● What is required
Please write out the material again from the line containing "The width and" up to and including its final line, leaving out the pictures.

● Data provided
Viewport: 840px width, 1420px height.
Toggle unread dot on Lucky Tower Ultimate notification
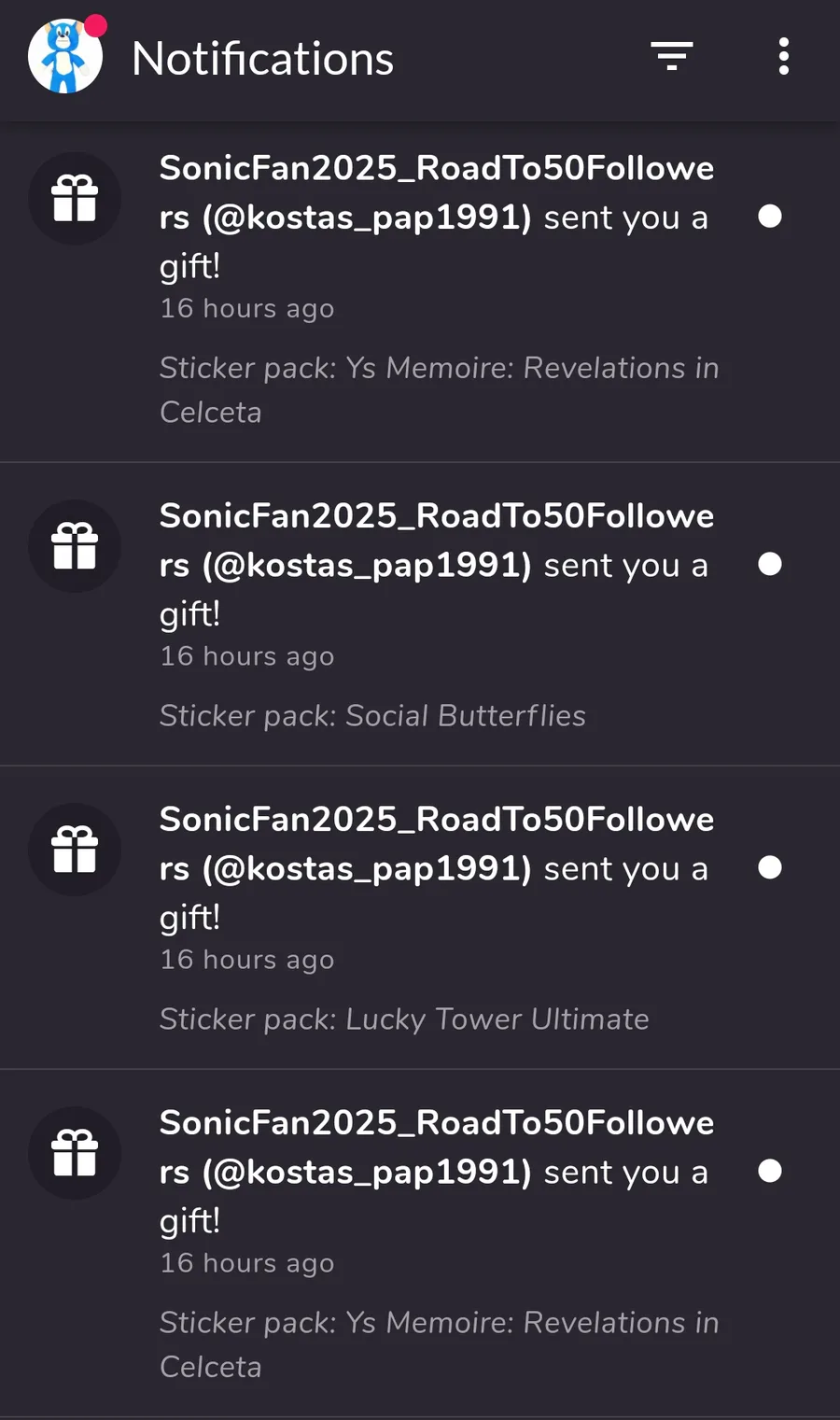pyautogui.click(x=770, y=867)
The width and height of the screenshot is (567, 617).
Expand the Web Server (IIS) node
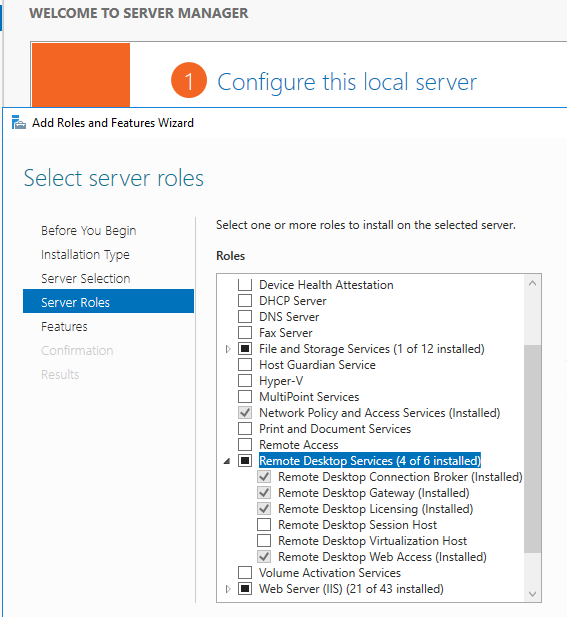point(227,589)
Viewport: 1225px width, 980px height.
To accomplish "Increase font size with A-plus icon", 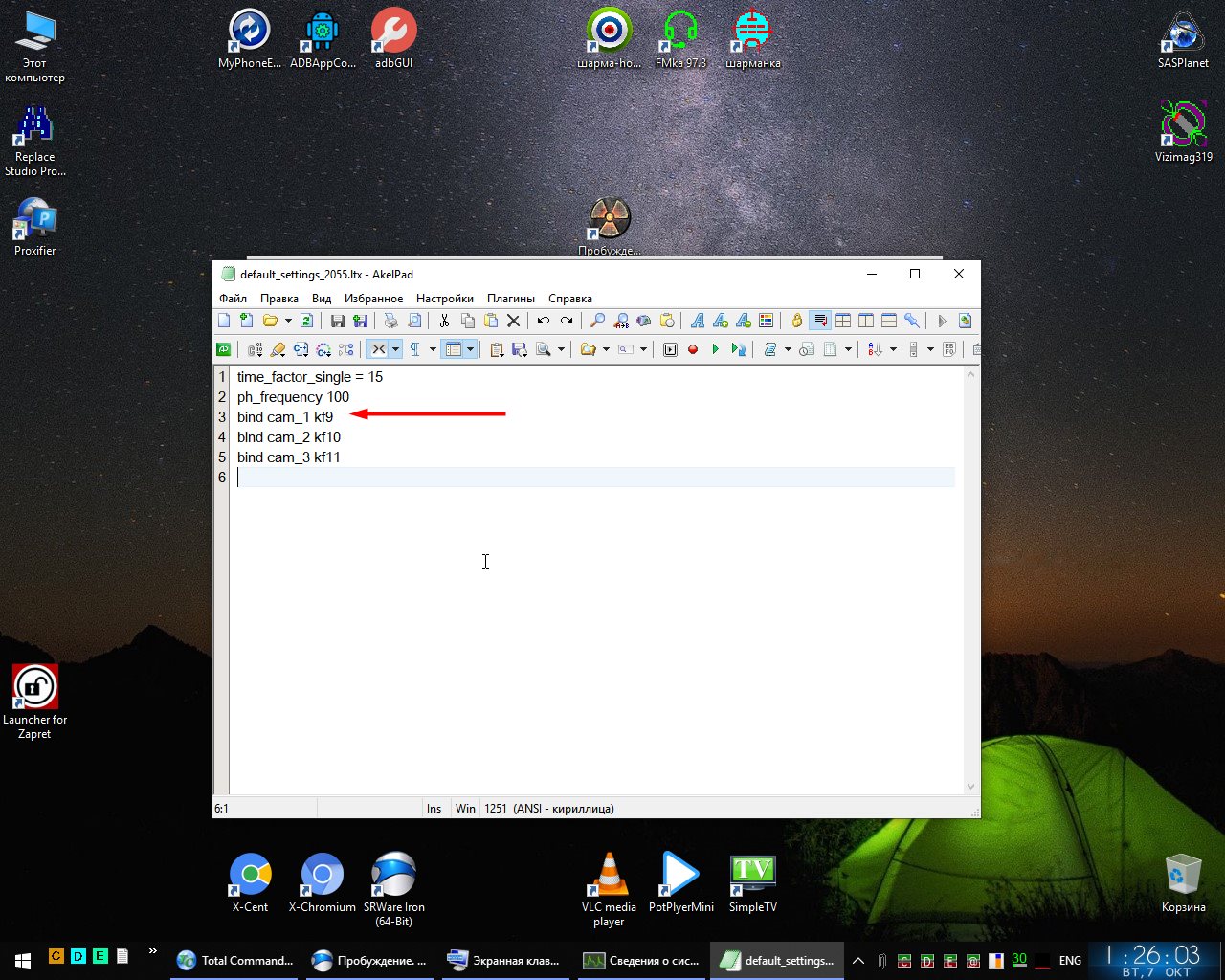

● Written solution
The width and height of the screenshot is (567, 617).
Expand the Web Server (IIS) node
point(227,589)
Viewport: 1225px width, 980px height.
To accomplish "Increase font size with A-plus icon", 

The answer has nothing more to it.